Print all entries precisely as they are written.

[Pixel coordinate grounding data]
>>>>>

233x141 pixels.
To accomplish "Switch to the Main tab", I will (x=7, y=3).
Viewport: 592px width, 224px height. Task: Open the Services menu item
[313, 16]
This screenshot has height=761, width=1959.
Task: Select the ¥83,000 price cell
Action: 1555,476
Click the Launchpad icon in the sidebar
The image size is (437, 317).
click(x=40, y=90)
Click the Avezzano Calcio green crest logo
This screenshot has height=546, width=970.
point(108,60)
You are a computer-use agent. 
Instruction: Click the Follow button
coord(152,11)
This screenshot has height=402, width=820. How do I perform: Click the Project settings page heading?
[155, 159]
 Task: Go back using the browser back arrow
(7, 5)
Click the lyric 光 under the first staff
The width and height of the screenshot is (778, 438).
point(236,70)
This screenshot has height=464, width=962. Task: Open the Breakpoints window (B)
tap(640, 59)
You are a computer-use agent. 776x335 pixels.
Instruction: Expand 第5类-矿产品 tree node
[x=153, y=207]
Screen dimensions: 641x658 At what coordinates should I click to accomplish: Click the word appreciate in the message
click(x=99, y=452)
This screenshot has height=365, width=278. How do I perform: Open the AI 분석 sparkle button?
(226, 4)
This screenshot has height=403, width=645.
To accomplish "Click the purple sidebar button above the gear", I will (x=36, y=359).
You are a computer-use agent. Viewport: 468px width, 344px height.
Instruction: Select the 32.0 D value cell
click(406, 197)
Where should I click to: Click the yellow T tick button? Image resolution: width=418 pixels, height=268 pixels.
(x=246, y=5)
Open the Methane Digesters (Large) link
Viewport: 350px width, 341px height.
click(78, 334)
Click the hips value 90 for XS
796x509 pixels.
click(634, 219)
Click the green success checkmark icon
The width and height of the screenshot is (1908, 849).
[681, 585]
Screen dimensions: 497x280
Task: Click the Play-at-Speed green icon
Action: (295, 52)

<<<<<

Answer to this exercise
233x141 pixels.
To accomplish "Switch to the Main tab", I will (x=7, y=3).
Viewport: 592px width, 224px height. Task: Open the Services menu item
[313, 16]
This screenshot has height=761, width=1959.
Task: Select the ¥83,000 price cell
Action: 1555,476
Click the Launchpad icon in the sidebar
The image size is (437, 317).
click(x=40, y=90)
Click the Avezzano Calcio green crest logo
This screenshot has height=546, width=970.
point(108,60)
You are a computer-use agent. 
Instruction: Click the Follow button
coord(152,11)
This screenshot has height=402, width=820. How do I perform: Click the Project settings page heading?
[155, 159]
 Task: Go back using the browser back arrow
(7, 5)
Click the lyric 光 under the first staff
The width and height of the screenshot is (778, 438).
point(236,70)
This screenshot has height=464, width=962. Task: Open the Breakpoints window (B)
tap(640, 59)
You are a computer-use agent. 776x335 pixels.
Instruction: Expand 第5类-矿产品 tree node
[x=153, y=207]
Screen dimensions: 641x658 At what coordinates should I click to accomplish: Click the word appreciate in the message
click(x=99, y=452)
This screenshot has height=365, width=278. How do I perform: Open the AI 분석 sparkle button?
(226, 4)
This screenshot has height=403, width=645.
To accomplish "Click the purple sidebar button above the gear", I will (x=36, y=359).
You are a computer-use agent. Viewport: 468px width, 344px height.
Instruction: Select the 32.0 D value cell
click(406, 197)
Where should I click to: Click the yellow T tick button? Image resolution: width=418 pixels, height=268 pixels.
(x=246, y=5)
Open the Methane Digesters (Large) link
Viewport: 350px width, 341px height.
click(78, 334)
Click the hips value 90 for XS
796x509 pixels.
click(634, 219)
Click the green success checkmark icon
The width and height of the screenshot is (1908, 849).
[681, 585]
Screen dimensions: 497x280
Task: Click the Play-at-Speed green icon
Action: (295, 52)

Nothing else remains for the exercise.